Task details: Among the lines below, how many carry the string "sidebar"? Reply with a number and nothing else.

[Collected data entries]
....................

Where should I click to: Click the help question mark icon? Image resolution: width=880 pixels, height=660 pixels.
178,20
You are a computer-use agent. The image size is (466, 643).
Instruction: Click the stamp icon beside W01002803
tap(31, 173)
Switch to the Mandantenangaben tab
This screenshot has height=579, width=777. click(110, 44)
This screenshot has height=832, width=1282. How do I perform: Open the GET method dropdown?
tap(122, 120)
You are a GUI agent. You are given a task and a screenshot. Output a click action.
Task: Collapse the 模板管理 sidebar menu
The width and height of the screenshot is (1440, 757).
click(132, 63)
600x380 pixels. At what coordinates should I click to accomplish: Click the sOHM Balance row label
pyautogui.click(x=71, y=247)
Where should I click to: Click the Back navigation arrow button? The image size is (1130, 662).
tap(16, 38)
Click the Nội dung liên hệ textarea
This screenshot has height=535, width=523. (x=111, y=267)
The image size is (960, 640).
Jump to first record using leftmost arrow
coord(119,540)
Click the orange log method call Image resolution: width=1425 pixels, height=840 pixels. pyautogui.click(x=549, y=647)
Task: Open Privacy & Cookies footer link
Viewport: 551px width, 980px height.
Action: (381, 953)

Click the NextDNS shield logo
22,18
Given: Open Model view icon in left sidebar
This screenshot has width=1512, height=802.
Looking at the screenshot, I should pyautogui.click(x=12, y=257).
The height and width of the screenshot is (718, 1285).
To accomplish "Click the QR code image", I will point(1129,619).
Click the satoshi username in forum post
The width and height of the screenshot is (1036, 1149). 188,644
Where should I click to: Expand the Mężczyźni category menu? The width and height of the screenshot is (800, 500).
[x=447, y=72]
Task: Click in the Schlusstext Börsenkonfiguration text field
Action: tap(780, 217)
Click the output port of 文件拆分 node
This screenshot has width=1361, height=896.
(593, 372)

....................

Written answer: 2